Feature/vapaaehtoistyö.fi importer #456

Cap-JaTu · 2021-04-29T13:03:42Z

Adding new importer for Vapaaehtoistyö.fi volunteering tasks.

Note: Setting-variable VAPAAEHTOISTYOFI_API_KEY is required for successful access to the resource.

The first one is based on memcached and regex. The columns of interest are collected in a separate memcached store which is being populated via cron job. The query string is then parsed and transformed into a regex which is applied to the cache and retrieves the event ids. Second search is based on the Postgres full-text search functionality and hence is language specific. Separate tsvector columns are created in the db for Finnish, Swedish, and English. They are populated and kept up-to-date on the db side, see migration 0080. urls.py has a small correction of the imports, not related to the main topic of the commit.

KeywordMatcher takes as input the strings of words, mostly without language specification, and has to transform them into a list of Keywords. This commit suggests the following logic: first an exactly matching KeywordLabel is searched for irrespective of the language. If no exact matches found, Postgres full-text search is used to find a label matched by lexeme. The results are ranked with TrigramSimilarity as ft SearchRank is not suitable for ranking matched individual words. If no language is passed we cycle through all the options as specified in FULLTEXT_SEARCH_LANGUAGES and select the best match according to similarity. If no match is found the string is checked for the possibility that it could be split and search for matches is repeated.

…to make migration succeed on Travis

codecov-commenter · 2021-04-30T06:21:39Z

Codecov Report

Merging #456 (57a31f2) into master (307369c) will decrease coverage by 0.34%.
The diff coverage is 13.40%.

❗ Current head 57a31f2 differs from pull request most recent head 6bd3a28. Consider uploading reports for the commit 6bd3a28 to get more accurate results

@@            Coverage Diff             @@
##           master     #456      +/-   ##
==========================================
- Coverage   22.48%   22.13%   -0.35%     
==========================================
  Files         169      177       +8     
  Lines       11986    12480     +494     
==========================================
+ Hits         2695     2763      +68     
- Misses       9291     9717     +426

Impacted Files	Coverage Δ
...rter/helper/importers/vapaaehtoistyofi/__init__.py	`0.00% <0.00%> (ø)`
...porter/helper/importers/vapaaehtoistyofi/reader.py	`0.00% <0.00%> (ø)`
...porter/helper/importers/vapaaehtoistyofi/record.py	`0.00% <0.00%> (ø)`
events/importer/vapaaehtoistyofi.py	`0.00% <0.00%> (ø)`
events/keywords.py	`0.00% <0.00%> (ø)`
.../management/commands/populate_local_event_cache.py	`0.00% <0.00%> (ø)`
linkedevents/urls.py	`81.25% <0.00%> (-6.25%)`	⬇️
events/tests/test_event_get.py	`10.51% <8.00%> (-0.11%)`	⬇️
events/api.py	`51.62% <23.43%> (-1.92%)`	⬇️
events/tests/conftest.py	`66.66% <76.47%> (-0.59%)`	⬇️
... and 14 more

Continue to review full report at Codecov.

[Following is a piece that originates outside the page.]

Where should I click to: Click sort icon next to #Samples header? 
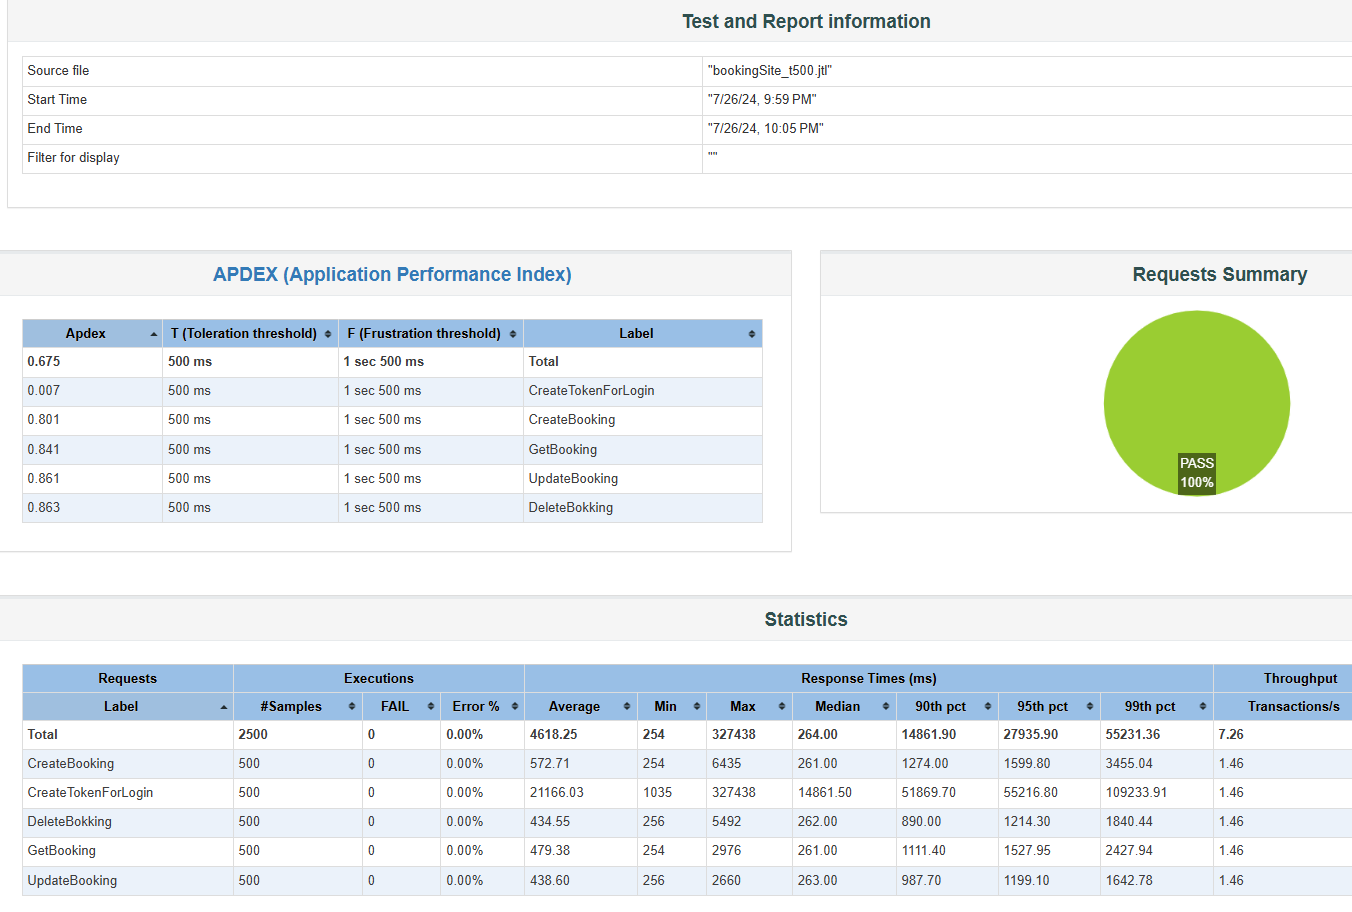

Legend - Click here to learn more
Δ = absolute <relative> (impact), ø = not affected, ? = missing data
Powered by Codecov. Last update 307369c...6bd3a28. Read the comment docs.

nikomakela

I would like to request unit tests, because they would have already been for use while reviewing. They would explain the purpose, demo the usage and proof the working.

Some comments added already to #455 which seems to be included in this PR also.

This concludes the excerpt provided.